Which lines in the records below mention the word "page"? Copy each one out.

#### [DATA EXTRACT]
[Start of Attachment]

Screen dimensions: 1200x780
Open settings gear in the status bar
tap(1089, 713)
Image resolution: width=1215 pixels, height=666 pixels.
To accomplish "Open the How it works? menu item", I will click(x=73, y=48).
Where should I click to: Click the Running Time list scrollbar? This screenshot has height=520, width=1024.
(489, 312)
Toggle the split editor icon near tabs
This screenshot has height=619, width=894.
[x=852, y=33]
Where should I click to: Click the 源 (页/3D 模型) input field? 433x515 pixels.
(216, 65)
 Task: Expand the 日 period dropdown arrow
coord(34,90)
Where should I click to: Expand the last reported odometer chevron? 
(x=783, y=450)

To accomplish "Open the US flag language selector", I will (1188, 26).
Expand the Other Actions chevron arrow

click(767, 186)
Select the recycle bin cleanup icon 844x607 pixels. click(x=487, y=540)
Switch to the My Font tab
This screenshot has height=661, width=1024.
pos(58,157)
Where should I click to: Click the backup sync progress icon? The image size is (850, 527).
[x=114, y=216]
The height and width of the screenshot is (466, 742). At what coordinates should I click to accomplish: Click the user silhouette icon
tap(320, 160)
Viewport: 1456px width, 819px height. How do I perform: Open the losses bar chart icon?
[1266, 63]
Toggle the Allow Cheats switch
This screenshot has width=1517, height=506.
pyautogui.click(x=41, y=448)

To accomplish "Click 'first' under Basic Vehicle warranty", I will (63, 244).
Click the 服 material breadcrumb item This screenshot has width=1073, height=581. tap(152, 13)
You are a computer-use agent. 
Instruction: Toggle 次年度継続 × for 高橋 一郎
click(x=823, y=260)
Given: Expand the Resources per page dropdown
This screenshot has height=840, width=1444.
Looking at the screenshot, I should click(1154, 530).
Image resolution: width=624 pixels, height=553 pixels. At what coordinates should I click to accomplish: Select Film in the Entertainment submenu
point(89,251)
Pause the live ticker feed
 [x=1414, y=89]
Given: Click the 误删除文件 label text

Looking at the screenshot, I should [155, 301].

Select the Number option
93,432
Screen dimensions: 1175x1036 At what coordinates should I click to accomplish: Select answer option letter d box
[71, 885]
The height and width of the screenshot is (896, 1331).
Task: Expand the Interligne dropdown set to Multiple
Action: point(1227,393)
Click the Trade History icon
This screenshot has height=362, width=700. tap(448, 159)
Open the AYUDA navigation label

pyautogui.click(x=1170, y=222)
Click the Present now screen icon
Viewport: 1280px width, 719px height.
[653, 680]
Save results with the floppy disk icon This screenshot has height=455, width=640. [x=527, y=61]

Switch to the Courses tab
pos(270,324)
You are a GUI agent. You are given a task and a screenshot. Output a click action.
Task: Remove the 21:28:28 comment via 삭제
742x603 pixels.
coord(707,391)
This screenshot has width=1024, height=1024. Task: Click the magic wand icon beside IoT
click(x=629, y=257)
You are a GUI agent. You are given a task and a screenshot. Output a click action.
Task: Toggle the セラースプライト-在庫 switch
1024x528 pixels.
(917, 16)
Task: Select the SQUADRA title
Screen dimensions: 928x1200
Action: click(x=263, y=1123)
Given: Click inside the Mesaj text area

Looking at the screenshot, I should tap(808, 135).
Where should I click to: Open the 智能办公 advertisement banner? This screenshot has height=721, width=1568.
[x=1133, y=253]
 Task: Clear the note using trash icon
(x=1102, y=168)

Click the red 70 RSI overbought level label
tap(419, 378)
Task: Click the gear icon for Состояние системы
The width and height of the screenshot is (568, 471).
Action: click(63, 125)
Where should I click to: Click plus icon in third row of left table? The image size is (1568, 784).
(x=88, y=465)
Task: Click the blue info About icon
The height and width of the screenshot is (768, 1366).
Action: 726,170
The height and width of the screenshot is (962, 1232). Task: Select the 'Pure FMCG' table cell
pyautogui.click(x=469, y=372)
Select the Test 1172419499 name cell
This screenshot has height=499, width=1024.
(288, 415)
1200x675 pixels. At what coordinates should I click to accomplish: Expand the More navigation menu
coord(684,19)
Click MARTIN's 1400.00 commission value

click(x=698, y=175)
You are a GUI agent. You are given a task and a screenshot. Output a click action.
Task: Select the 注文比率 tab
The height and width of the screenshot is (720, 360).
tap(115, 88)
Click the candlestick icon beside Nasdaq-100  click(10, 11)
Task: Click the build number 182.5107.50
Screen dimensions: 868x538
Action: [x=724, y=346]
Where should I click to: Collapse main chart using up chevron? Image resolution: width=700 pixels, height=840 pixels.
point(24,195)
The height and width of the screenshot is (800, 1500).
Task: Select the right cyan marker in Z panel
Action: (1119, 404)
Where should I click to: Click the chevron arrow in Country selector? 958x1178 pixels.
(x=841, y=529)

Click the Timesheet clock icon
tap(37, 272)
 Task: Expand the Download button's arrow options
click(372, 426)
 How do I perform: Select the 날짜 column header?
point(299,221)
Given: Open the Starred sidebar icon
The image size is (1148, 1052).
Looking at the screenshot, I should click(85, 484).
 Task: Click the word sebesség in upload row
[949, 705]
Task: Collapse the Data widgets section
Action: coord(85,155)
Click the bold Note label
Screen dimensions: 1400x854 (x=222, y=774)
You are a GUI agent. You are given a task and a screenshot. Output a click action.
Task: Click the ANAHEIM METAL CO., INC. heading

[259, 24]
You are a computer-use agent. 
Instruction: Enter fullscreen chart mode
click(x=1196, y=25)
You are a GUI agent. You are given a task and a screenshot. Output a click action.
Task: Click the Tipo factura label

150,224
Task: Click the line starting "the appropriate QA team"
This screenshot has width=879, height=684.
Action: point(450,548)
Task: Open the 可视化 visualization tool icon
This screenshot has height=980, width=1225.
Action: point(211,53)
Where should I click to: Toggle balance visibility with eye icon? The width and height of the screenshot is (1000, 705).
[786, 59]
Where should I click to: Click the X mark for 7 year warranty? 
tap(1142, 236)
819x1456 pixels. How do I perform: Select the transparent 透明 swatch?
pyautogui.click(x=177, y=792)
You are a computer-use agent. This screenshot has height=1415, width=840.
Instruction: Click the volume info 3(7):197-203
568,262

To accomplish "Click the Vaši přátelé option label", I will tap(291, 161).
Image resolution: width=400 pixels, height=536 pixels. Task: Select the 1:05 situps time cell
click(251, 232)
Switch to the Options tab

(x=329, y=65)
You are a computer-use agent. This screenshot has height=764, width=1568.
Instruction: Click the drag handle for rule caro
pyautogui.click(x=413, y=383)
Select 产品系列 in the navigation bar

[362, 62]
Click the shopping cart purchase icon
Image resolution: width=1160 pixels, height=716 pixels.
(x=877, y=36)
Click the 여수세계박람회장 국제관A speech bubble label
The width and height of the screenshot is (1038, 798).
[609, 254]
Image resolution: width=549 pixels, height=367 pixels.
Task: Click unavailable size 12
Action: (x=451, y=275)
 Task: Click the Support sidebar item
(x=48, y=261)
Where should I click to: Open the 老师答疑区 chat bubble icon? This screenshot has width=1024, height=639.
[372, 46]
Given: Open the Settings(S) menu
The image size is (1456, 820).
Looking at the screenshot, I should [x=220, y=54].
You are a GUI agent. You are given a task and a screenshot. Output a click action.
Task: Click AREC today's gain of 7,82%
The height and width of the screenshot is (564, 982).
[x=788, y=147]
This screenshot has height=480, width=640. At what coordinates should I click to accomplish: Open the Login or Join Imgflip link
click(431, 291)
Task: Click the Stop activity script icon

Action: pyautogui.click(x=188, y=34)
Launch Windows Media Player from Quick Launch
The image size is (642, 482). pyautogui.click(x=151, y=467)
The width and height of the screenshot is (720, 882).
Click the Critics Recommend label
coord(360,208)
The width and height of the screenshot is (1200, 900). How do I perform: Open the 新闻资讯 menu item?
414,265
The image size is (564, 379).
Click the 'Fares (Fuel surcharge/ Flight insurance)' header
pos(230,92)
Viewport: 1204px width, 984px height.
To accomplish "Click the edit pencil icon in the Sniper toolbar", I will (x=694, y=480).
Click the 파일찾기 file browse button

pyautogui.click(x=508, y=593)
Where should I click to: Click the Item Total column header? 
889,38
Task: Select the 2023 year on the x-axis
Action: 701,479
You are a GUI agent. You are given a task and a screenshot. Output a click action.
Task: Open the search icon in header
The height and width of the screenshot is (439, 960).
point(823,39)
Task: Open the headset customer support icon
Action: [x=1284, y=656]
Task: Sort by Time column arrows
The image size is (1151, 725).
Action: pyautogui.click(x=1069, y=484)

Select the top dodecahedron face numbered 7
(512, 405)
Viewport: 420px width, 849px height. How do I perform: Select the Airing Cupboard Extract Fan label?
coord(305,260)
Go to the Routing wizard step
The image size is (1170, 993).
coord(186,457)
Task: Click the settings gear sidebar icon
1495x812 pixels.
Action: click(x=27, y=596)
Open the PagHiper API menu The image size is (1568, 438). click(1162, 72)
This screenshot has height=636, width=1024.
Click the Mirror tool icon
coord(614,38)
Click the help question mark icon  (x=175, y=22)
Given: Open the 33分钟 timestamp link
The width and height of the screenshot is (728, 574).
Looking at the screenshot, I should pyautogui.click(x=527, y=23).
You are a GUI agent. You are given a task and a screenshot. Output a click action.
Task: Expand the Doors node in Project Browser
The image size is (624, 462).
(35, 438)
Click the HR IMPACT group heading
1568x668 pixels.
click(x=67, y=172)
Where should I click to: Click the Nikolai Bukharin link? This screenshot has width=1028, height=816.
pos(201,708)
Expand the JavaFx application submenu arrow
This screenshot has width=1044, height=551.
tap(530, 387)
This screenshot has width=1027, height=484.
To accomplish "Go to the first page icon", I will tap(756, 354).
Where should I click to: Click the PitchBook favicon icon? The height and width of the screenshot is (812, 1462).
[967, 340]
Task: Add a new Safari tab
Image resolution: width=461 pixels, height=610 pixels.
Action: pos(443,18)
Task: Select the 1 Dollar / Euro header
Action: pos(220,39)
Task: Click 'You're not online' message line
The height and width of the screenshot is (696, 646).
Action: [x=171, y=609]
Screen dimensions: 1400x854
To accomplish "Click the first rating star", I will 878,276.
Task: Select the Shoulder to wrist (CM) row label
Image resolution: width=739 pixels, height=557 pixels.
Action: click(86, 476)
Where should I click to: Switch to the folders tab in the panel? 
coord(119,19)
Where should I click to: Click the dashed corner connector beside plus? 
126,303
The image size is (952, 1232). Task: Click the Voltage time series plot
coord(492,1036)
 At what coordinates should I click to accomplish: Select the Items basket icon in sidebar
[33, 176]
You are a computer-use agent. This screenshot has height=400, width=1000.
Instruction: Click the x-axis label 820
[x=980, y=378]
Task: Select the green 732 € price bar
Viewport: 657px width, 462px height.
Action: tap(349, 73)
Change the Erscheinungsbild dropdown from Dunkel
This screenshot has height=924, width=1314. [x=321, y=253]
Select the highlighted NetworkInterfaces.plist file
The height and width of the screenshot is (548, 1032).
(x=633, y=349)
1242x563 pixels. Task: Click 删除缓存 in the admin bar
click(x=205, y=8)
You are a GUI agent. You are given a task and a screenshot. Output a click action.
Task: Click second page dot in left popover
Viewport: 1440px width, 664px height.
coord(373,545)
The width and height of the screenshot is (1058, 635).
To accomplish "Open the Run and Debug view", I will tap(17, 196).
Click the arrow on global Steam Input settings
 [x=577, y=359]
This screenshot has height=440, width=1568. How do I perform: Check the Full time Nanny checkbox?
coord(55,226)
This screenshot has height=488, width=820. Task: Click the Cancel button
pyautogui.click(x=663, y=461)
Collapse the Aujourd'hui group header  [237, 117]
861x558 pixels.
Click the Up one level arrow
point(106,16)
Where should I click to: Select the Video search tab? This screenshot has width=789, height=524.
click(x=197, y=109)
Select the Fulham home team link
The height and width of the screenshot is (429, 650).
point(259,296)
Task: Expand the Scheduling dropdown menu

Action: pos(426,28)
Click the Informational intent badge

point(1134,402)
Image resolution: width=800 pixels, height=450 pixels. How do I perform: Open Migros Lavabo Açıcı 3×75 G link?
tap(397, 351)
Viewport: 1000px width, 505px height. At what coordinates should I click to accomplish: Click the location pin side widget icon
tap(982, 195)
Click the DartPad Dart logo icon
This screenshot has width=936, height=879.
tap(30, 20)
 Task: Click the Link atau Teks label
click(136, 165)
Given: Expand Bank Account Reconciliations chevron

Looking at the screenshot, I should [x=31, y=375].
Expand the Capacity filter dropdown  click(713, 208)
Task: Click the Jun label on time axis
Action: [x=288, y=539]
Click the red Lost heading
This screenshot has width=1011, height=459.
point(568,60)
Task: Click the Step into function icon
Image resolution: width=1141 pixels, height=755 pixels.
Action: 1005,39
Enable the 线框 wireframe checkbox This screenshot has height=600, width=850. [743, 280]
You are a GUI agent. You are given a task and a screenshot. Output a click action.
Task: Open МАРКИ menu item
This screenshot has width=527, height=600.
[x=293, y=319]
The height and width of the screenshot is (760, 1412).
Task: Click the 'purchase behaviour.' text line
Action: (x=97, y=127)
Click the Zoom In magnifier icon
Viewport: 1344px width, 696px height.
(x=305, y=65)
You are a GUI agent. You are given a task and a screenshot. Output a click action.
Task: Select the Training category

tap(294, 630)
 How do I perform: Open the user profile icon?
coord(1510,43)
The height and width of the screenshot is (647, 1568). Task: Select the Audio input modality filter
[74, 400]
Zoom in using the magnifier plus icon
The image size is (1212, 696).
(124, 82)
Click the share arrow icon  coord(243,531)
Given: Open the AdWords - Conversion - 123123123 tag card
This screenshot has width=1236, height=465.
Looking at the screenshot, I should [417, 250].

[End of Attachment]

#### [RESULT OF THE EXERCISE]
Given: Expand the Resources per page dropdown
To accomplish "Go to the first page icon", I will tap(756, 354).
Task: Click second page dot in left popover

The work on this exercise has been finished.